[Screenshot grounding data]
+---+

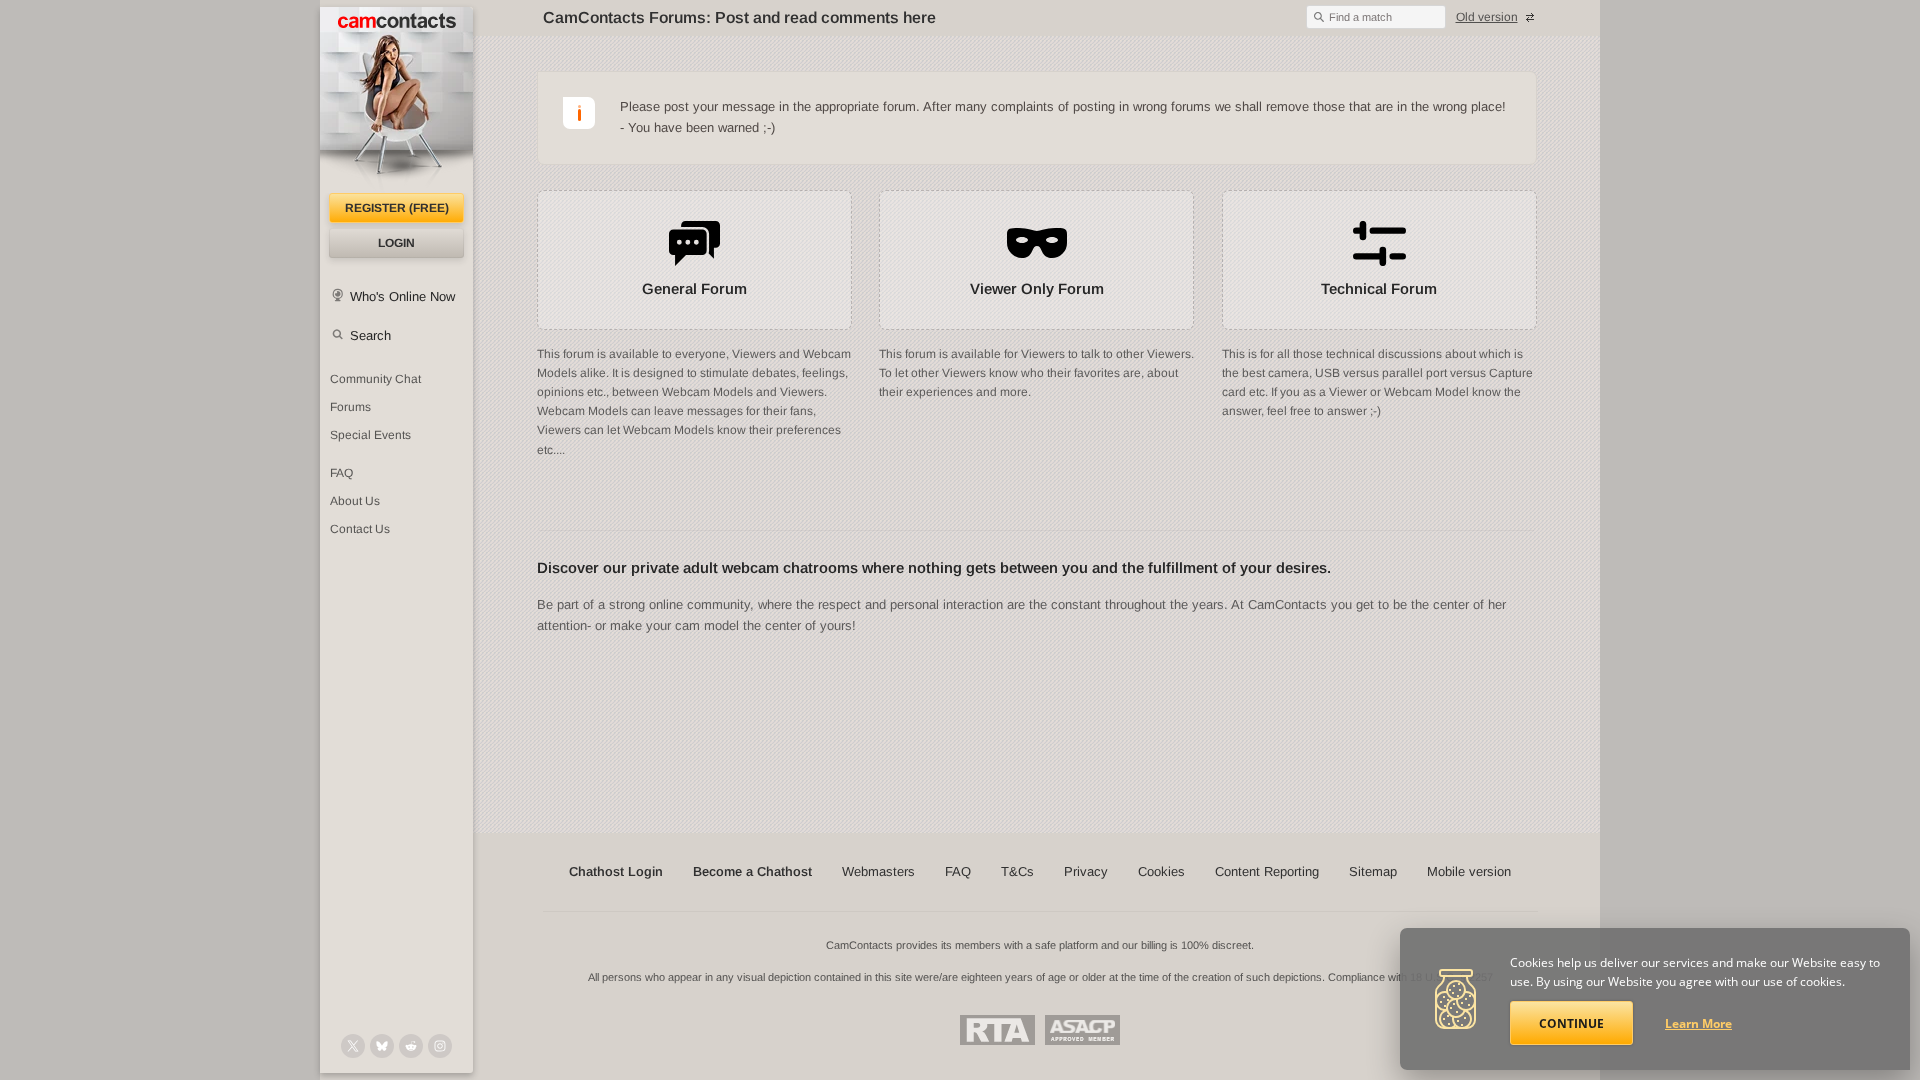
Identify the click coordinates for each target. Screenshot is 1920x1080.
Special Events (370, 435)
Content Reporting (1267, 871)
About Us (355, 501)
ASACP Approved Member (1082, 1030)
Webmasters (878, 871)
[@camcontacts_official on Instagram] (440, 1046)
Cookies (1161, 871)
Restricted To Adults (997, 1030)
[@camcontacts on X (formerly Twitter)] (353, 1046)
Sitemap (1373, 871)
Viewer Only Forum (1037, 288)
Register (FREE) (397, 208)
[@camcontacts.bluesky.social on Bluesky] (382, 1046)
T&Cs (1017, 871)
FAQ (341, 473)
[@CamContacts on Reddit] (411, 1046)
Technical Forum (1379, 288)
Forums (350, 407)
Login (396, 243)
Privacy (1086, 871)
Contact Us (360, 529)
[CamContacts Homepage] (396, 100)
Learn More (1698, 1023)
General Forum (694, 288)
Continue (1571, 1023)
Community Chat (375, 379)
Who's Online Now (402, 296)
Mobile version (1469, 871)
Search (370, 335)
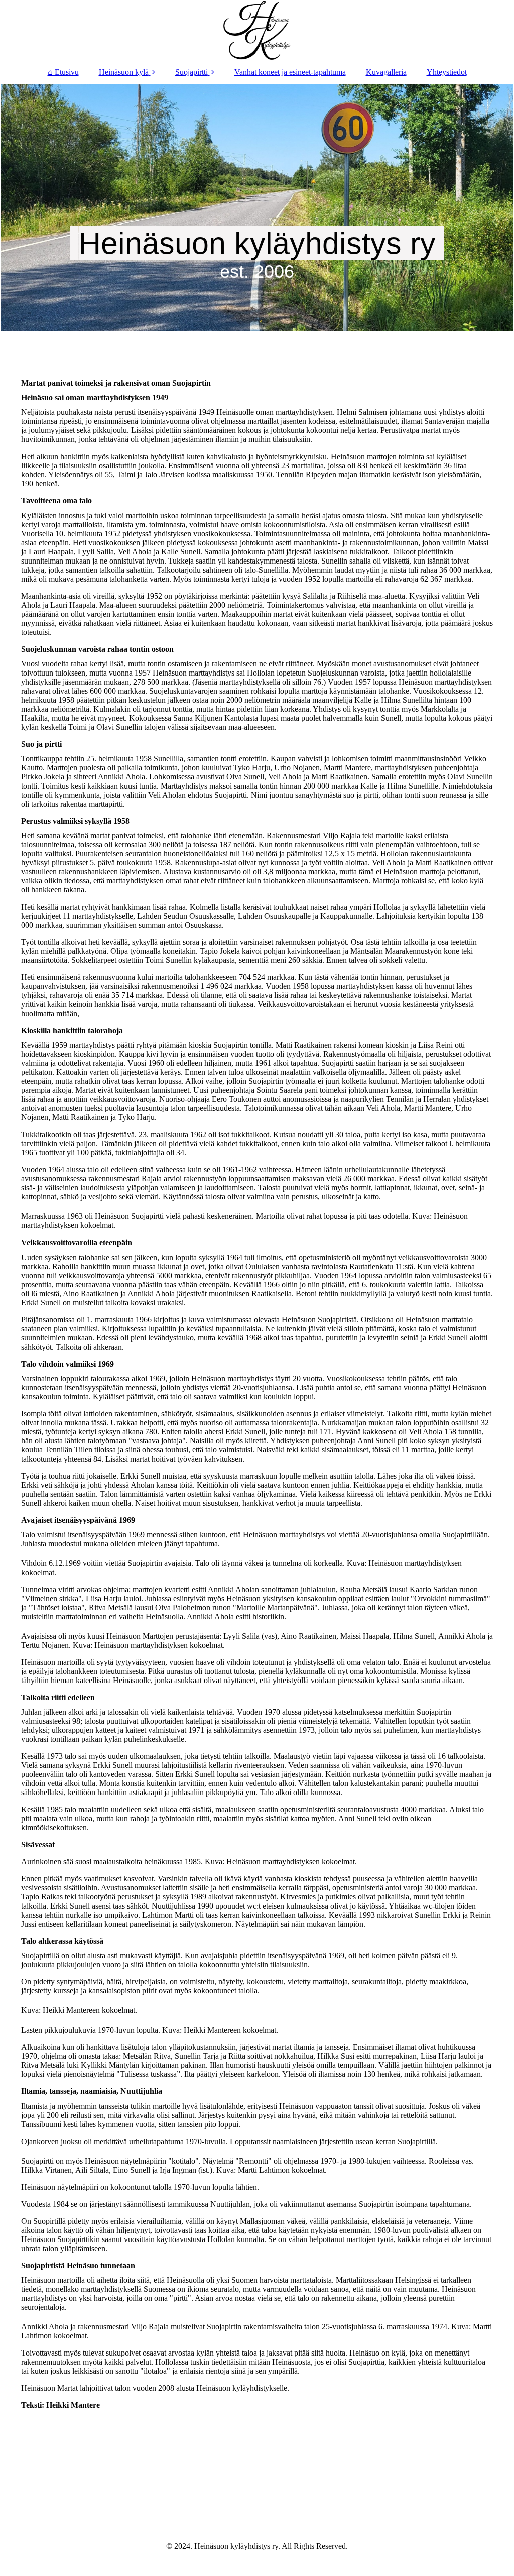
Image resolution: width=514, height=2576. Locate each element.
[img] (257, 30)
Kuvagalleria (386, 72)
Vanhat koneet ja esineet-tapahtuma (290, 72)
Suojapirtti (191, 72)
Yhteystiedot (447, 72)
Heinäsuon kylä (124, 72)
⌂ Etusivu (63, 72)
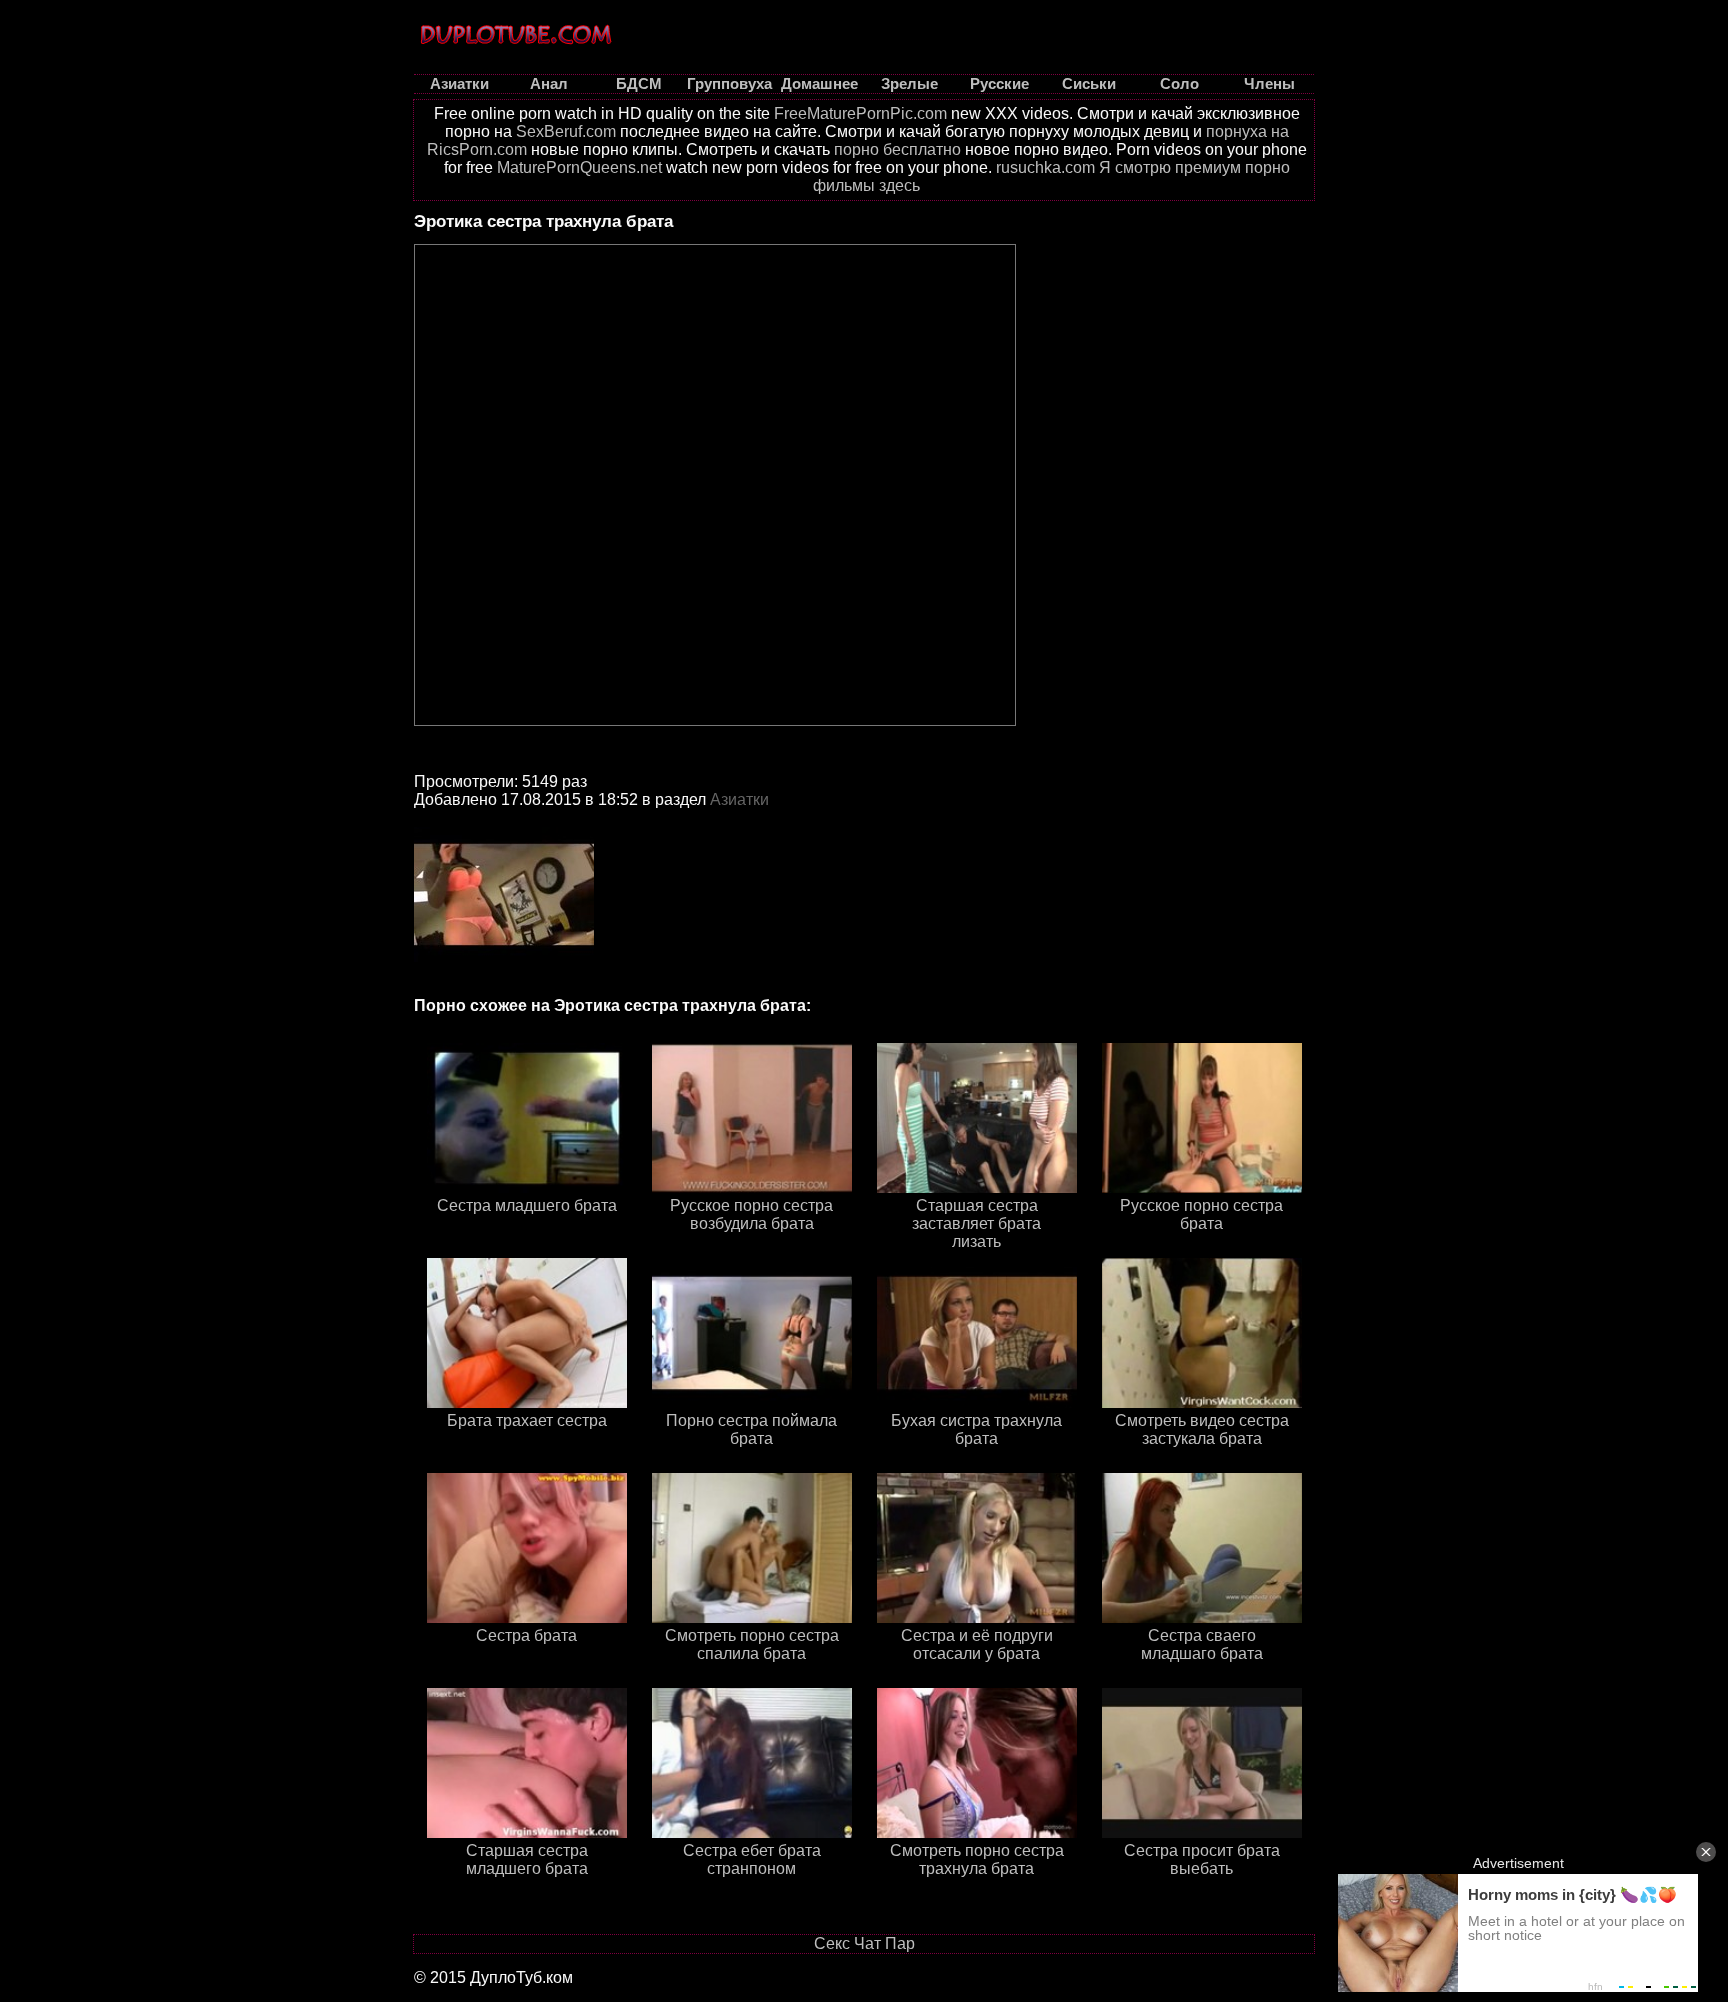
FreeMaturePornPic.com (860, 113)
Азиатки (739, 799)
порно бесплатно (897, 149)
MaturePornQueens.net (579, 167)
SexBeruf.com (566, 131)
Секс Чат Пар (864, 1943)
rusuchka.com (1045, 167)
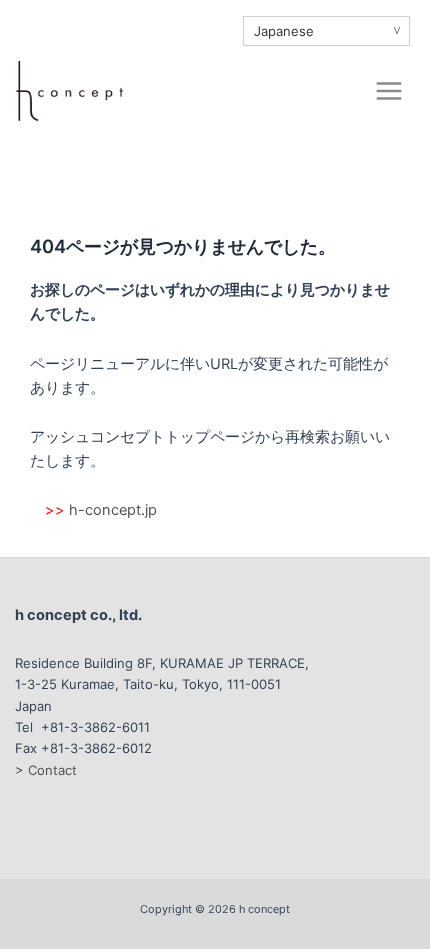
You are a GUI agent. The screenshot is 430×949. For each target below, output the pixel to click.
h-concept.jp (113, 510)
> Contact (46, 770)
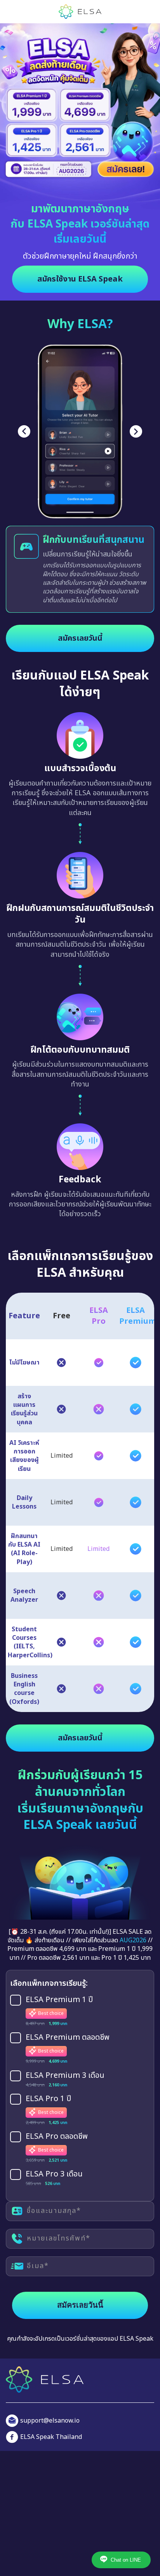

+---+

Repeat the entries exactly and keep the pictures out of the copy.

Identify the click coordinates for each target. Screenshot is 1920x1080.
Special Events (370, 435)
Content Reporting (1267, 871)
About Us (355, 501)
ASACP Approved Member (1082, 1030)
Webmasters (878, 871)
[@camcontacts_official on Instagram] (440, 1046)
Cookies (1161, 871)
Restricted To Adults (997, 1030)
[@camcontacts on X (formerly Twitter)] (353, 1046)
Sitemap (1373, 871)
Viewer Only Forum (1037, 288)
Register (FREE) (397, 208)
[@camcontacts.bluesky.social on Bluesky] (382, 1046)
T&Cs (1017, 871)
FAQ (341, 473)
[@CamContacts on Reddit] (411, 1046)
Technical Forum (1379, 288)
Forums (350, 407)
Login (396, 243)
Privacy (1086, 871)
Contact Us (360, 529)
[CamContacts Homepage] (396, 100)
Learn More (1698, 1023)
General Forum (694, 288)
Continue (1571, 1023)
Community Chat (375, 379)
Who's Online Now (402, 296)
Mobile version (1469, 871)
Search (370, 335)
Image resolution: width=514, height=2576. Locate each element.
[img] (257, 30)
Kuvagalleria (386, 72)
Vanhat koneet ja esineet-tapahtuma (290, 72)
Suojapirtti (191, 72)
Yhteystiedot (447, 72)
Heinäsuon kylä (124, 72)
⌂ Etusivu (63, 72)
FreeMaturePornPic.com (860, 113)
Азиатки (739, 799)
порно бесплатно (897, 149)
MaturePornQueens.net (579, 167)
SexBeruf.com (566, 131)
Секс Чат Пар (864, 1943)
rusuchka.com (1045, 167)
You are a GUI agent. The screenshot is 430×949. For each target below, output the pixel to click.
h-concept.jp (113, 510)
> Contact (46, 770)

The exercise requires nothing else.